■ **INSTRUCTION**: Rewrite the items from the line containing "The image size is (725, 1568)." through the line containing "click(x=62, y=16)", putting "Instagram" in place of "Facebook" and leaving all else unchanged.

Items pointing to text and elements

— start —

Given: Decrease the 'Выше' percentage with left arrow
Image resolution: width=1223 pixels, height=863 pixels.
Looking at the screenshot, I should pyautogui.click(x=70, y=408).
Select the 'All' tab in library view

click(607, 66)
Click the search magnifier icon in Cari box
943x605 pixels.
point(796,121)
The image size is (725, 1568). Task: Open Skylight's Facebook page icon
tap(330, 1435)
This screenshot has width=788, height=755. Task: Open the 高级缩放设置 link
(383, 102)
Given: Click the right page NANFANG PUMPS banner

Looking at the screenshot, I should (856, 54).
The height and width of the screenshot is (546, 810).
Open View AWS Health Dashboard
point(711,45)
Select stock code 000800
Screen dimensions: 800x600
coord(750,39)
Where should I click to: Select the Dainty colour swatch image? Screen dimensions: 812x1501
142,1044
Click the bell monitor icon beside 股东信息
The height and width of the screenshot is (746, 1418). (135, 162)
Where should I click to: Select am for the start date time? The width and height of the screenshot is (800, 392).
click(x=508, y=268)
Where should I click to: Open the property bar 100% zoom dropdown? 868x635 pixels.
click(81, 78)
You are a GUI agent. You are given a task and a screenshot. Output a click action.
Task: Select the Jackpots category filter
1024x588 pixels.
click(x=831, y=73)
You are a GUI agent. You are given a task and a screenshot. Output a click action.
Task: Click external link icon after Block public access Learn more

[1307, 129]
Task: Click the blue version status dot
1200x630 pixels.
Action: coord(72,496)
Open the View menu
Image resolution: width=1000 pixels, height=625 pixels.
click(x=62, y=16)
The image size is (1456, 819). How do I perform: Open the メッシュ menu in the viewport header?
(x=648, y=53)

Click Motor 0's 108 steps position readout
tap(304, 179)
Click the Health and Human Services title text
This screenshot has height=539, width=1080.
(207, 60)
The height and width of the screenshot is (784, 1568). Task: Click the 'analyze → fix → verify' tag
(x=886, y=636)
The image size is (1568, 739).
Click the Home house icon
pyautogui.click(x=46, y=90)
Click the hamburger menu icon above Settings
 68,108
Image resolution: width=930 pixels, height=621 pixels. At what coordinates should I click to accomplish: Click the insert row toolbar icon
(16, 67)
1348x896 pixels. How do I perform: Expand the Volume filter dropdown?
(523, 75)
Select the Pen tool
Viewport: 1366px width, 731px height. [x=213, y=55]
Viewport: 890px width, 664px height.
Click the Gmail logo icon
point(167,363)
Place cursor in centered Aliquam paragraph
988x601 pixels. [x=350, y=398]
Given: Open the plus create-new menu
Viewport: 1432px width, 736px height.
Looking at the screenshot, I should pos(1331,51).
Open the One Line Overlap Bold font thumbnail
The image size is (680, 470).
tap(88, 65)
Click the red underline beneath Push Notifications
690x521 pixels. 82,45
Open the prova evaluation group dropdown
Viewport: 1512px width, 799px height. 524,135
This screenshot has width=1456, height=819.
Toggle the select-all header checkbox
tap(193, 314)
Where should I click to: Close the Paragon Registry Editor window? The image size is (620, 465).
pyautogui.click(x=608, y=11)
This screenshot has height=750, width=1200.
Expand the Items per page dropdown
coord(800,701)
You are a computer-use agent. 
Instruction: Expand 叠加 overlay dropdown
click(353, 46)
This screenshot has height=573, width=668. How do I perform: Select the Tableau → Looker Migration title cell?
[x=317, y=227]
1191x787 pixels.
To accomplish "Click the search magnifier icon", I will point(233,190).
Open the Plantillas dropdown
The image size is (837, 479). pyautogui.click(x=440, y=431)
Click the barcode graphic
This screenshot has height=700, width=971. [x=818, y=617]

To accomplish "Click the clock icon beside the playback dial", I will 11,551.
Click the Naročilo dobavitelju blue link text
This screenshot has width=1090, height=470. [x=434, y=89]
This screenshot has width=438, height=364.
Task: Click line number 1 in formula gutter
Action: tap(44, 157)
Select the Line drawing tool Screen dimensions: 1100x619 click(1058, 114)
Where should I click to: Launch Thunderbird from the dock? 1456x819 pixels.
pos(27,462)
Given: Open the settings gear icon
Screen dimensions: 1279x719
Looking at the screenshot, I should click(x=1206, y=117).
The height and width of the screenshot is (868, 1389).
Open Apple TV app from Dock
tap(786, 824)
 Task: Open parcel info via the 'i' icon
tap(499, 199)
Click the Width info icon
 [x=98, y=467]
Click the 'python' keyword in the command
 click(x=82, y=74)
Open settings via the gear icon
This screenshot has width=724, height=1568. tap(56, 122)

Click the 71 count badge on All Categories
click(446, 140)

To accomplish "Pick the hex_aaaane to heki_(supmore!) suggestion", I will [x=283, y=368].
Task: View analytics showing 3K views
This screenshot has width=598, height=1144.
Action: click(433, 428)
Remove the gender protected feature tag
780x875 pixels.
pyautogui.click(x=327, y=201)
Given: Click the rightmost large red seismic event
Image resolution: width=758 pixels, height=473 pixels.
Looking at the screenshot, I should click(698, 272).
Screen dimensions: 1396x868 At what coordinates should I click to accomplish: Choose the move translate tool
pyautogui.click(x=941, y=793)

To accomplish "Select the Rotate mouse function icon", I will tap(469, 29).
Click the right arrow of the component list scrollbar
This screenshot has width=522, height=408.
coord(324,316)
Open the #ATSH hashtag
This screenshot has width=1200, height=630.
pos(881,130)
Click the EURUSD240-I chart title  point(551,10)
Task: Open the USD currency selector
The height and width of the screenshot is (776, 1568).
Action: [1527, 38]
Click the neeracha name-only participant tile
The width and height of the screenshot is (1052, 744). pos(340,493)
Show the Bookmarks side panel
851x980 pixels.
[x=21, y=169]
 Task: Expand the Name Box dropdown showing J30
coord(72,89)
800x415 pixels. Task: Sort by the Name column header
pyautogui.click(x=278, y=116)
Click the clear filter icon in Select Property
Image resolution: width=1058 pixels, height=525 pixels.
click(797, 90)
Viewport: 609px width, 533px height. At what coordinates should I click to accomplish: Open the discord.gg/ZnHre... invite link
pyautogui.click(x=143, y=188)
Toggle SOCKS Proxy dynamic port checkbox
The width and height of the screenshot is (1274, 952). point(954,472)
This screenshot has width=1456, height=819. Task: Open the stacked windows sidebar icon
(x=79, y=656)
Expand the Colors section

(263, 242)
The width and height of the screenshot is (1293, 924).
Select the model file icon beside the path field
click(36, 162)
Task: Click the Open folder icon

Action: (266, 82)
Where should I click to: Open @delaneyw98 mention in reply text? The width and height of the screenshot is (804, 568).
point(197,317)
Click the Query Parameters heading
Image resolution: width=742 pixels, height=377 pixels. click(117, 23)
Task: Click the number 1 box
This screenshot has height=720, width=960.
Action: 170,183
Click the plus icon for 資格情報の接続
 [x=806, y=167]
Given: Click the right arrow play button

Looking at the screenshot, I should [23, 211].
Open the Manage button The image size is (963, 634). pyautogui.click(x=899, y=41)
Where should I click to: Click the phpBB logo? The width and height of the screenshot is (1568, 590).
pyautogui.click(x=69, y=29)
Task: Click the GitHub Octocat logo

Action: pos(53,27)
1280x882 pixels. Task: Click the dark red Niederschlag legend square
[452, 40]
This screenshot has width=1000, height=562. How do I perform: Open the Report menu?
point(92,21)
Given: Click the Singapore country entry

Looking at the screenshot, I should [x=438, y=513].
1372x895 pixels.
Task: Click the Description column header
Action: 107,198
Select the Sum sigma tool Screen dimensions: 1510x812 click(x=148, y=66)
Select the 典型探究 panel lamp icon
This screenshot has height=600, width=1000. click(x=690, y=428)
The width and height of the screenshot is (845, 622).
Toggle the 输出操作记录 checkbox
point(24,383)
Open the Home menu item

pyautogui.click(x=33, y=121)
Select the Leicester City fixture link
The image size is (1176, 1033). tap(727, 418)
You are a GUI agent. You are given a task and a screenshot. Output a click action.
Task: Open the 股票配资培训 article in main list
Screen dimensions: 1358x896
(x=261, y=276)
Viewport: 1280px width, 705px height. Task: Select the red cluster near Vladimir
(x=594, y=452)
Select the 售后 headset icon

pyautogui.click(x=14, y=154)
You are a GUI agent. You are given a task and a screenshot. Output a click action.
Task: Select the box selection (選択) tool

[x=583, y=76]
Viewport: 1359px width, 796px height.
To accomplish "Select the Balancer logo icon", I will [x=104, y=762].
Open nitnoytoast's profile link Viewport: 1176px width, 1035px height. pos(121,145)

— end —

■ **SOLUTION FOR THIS PROBLEM**:
The image size is (725, 1568). Task: Open Skylight's Instagram page icon
tap(330, 1435)
This screenshot has width=788, height=755. Task: Open the 高级缩放设置 link
(383, 102)
Given: Click the right page NANFANG PUMPS banner

Looking at the screenshot, I should (856, 54).
The height and width of the screenshot is (546, 810).
Open View AWS Health Dashboard
point(711,45)
Select stock code 000800
Screen dimensions: 800x600
coord(750,39)
Where should I click to: Select the Dainty colour swatch image? Screen dimensions: 812x1501
142,1044
Click the bell monitor icon beside 股东信息
The height and width of the screenshot is (746, 1418). (135, 162)
Where should I click to: Select am for the start date time? The width and height of the screenshot is (800, 392).
click(x=508, y=268)
Where should I click to: Open the property bar 100% zoom dropdown? 868x635 pixels.
click(81, 78)
You are a GUI agent. You are given a task and a screenshot. Output a click action.
Task: Select the Jackpots category filter
1024x588 pixels.
click(x=831, y=73)
You are a GUI agent. You are given a task and a screenshot. Output a click action.
Task: Click external link icon after Block public access Learn more

[1307, 129]
Task: Click the blue version status dot
1200x630 pixels.
Action: coord(72,496)
Open the View menu
Image resolution: width=1000 pixels, height=625 pixels.
click(x=62, y=16)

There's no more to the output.